In early 1953, Saunders-Roe at Anglesey completed the Mark 3 airborne lifeboat to be fitted underneath the Avro Shackleton maritime reconnaissance aircraft. This model was made entirely of aluminium, previous marks being made of timber. Parachuted at a rate of 20 feet per second into the rescue zone, the craft was powered by a Vincent motorcycles HRD T5 15 hp engine; sails and a fishing kit were also provided. The Mark 3 measured 31 ft from bow to stern and 7 ft across the beam and held enough to supply 10 people with food and water for 14 days.

==Road vehicles==
During World War II, Saunders-Roe opened a factory at Fryars in Llanfaes, Anglesey, converting and maintaining Catalina flying boats. In the late 1940s and 1950s the Beaumaris factory began making bus bodies under the names Saunders, SEAS (Saunders Engineering & Shipbuilding) and SARO. When AEC took over Crossley Motors, many of the design staff left and joined SARO. In pre-Atlantean days when Leyland began looking at low floor vehicles, the "Low Loader" (STF 90) bodied by SARO was similar in certain respects to the Crossley chassisless bus designs. Bodies were manufactured at Beaumaris for installing on Leyland Royal Tiger and Leyland Tiger Cub chassis; SARO bodied 250 AEC Regent III RTs for London Transport between 1948 and 1950 (RT 1152–1401), which were almost indistinguishable from the standard Weymann/Park Royal products; and some double-deck buses for Liverpool Corporation. 620 prefabricated Rivalloy (the brand name comes from rivetted (aluminium) alloy) single deck buses components for local assembly were sold to Autobuses Modernos SA, Cuba which later became Omnibus Metropolitanos, S.A. Another large customer was Auckland Regional Transport in New Zealand who took the Rivalloy body on 90 Daimler Freeline chassis. In 1948 the only double deck bodies to be exported were 20 ordered by South African operator Durban Motor Transport which were mounted on AEC Regent III chassis.

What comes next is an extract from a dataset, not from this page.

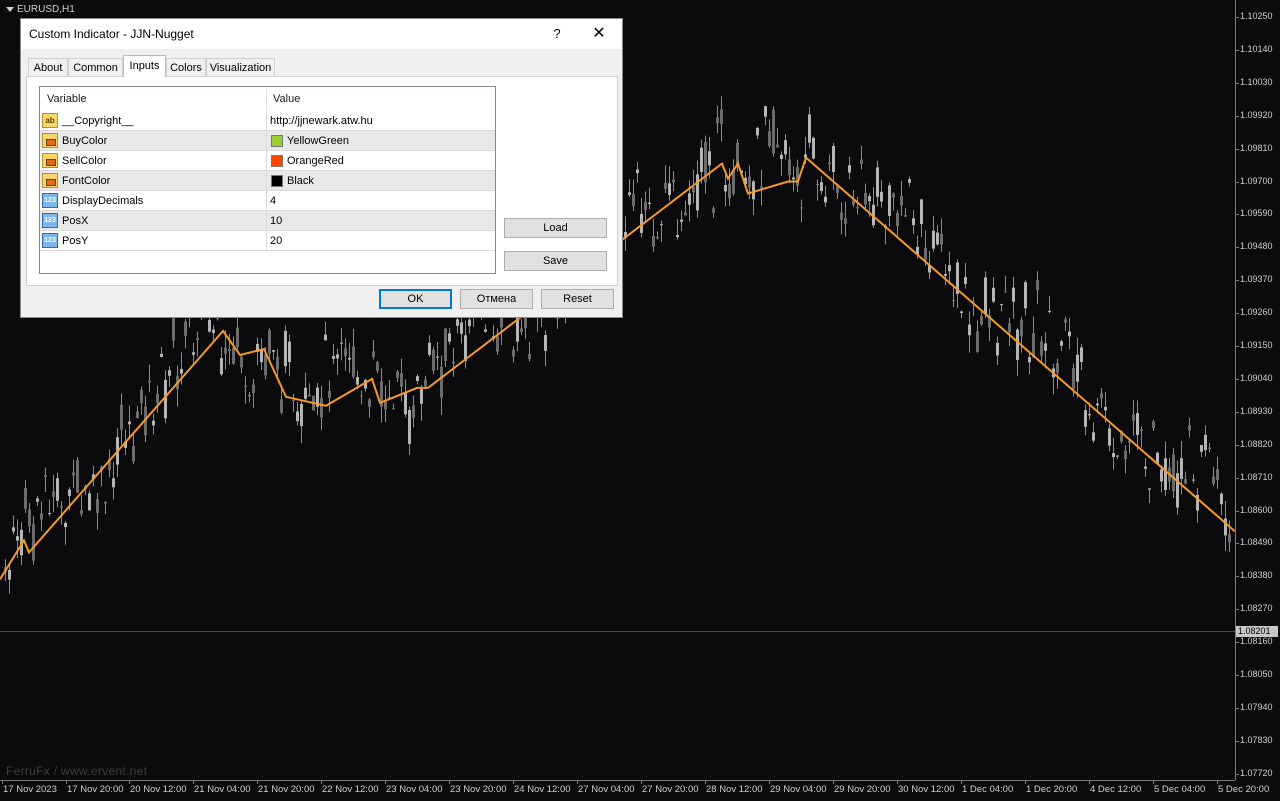 The width and height of the screenshot is (1280, 801). Describe the element at coordinates (273, 201) in the screenshot. I see `variable-value: 4` at that location.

In the UK large numbers of SARO bodies were specified by the British Electric Traction group on Leyland Tiger Cub chassis, operators including Trent, East Midland, Ribble, Yorkshire Traction and the Northern General Group. An integral version of the body design powered by a Gardner 5HLW engine was bought by Maidstone & District.

The factory later passed to Cammell Laird who mainly used it for producing refuse-collection vehicles, but when Metro Cammell Weymann had a production backlog, they completed a batch of MCW-style double deck forward-entrance highbridge bodies on Leyland Titan PD3 for Brighton Corporation, these were numbered 31–5, registered LUF131-5F and delivered in June and July 1968, they were unusual as front engined half-cab buses built to be driver operated.